Here is something to think about. Where do your material goods come from? Where do they go when you’re done with them? And what goes on in this whole process?
Free range studios has a great video on this issue: the story of stuff. Annie Leonard has spent the last 10 years following the chain from resource extraction to waste management. Luckily for us, she’s managed to consolidate everything she’s learned in a 20-minute presentation, with accompanying graphics. It’s easy to understand, and easy to get indignant about.
Here are some highlights:
1. “Cheap” goods are not cheap. Somebody is paying for the production of that item, and it’s not usually the consumer. Instead, it’s more likely the invisible forest, mountain, miner, factory worker, garbage man, or store clerk bundled up in this opaque process. The inevitable result is an unsustainable drain on the environment, local communities, infrastructure, and your budget.
2. The government is not doing a good job looking out for you. Annie believes in “for the people, by the people”. I think we all do. But that’s not what we get, usually. With MNCs running the planet, governments do all they can to appease those interests.
3. You work as hard today as serfs did in the Middle Ages. Generally speaking, we have less leisure time than ever, except possibly those folks who worked their fingers to the bone for close to zero gain 1000 years ago. Sure, we have more stuff, but aren’t actually any happier than they were. We may even be unhappier, because we have a whole lot more to worry about than they did.

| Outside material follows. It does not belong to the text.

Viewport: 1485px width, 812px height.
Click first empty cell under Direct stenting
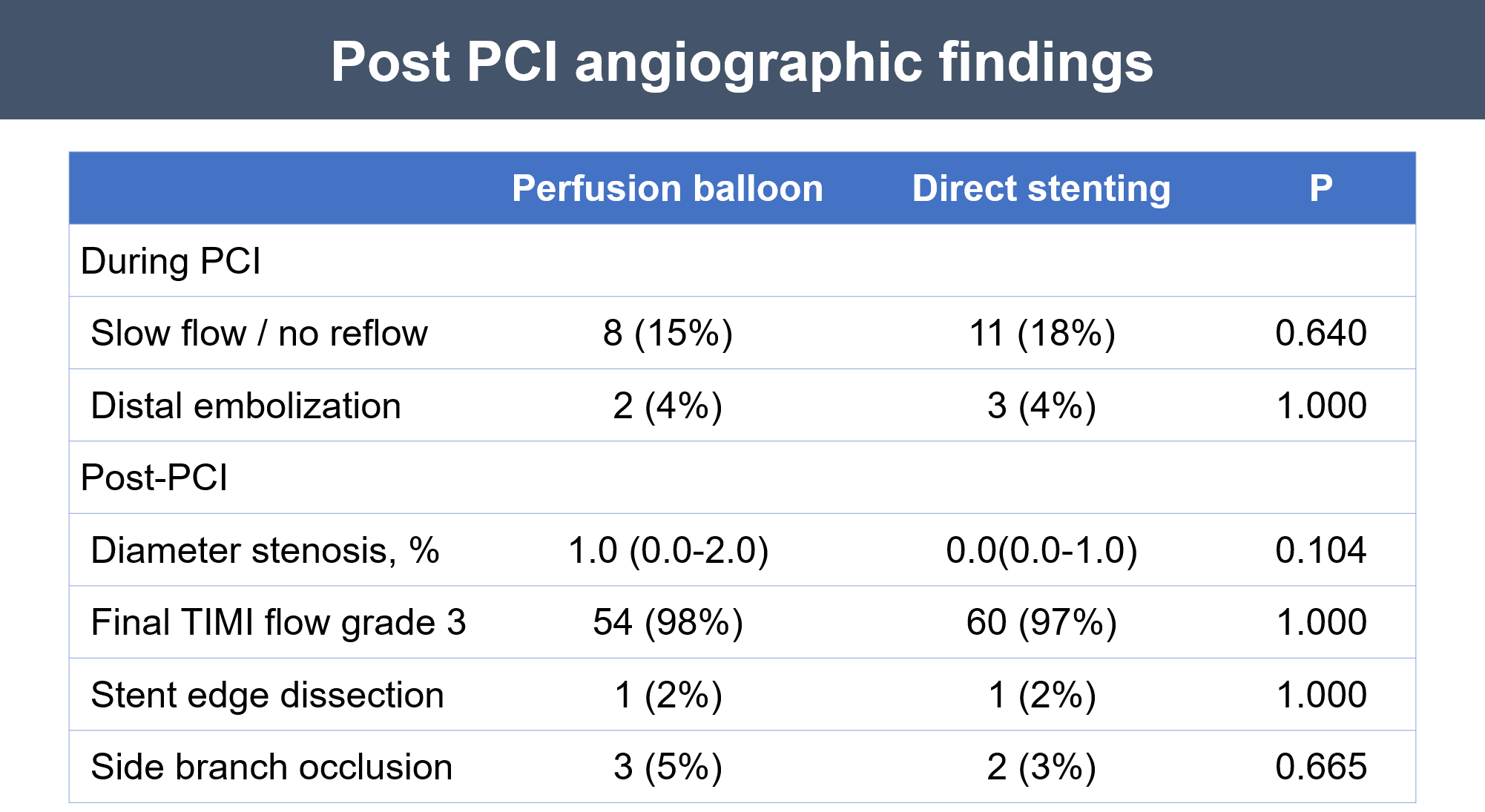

4. You’ve been brainwashed. Commercials exist to tell you that your life is unfulfilled until you go out and get the latest consumer item (in the latest model). If you don’t, you won’t be happy. Never mind that the current version you have is perfectly fine - it’s nothing compared to the newest version, and all your friends know it. In business, they call this “perceived obsolescence”. There is also, of course, “planned obsolescence”, in which the item is deliberately engineered to be useless after a specified (short) amount of time. These are the twin pillars of the American economy (with the anthem being: “buy stuff! spend more! be American!”).
5. Recycling won’t save us. You could recycle everything that comes through your house, it won’t matter, because for every garbage bag-worth of stuff you save, 100-worth we used to make it (and they weren’t being recycled). In other words, the problem lies in two places: the front end of manufacturing, and the back end of demand.
6. We’re slowly killing ourselves (and taking everyone else with us). Annie doesn’t explicitly say this. But if we don’t do something to change our way of life, we’ll soon be in a lot of trouble.
7. But there’s hope! It’s not easy to change habits, but it can be done. There are so many big and little ways to do this, and maybe I can talk about that in a later post, but the main idea is simple - BUY LESS.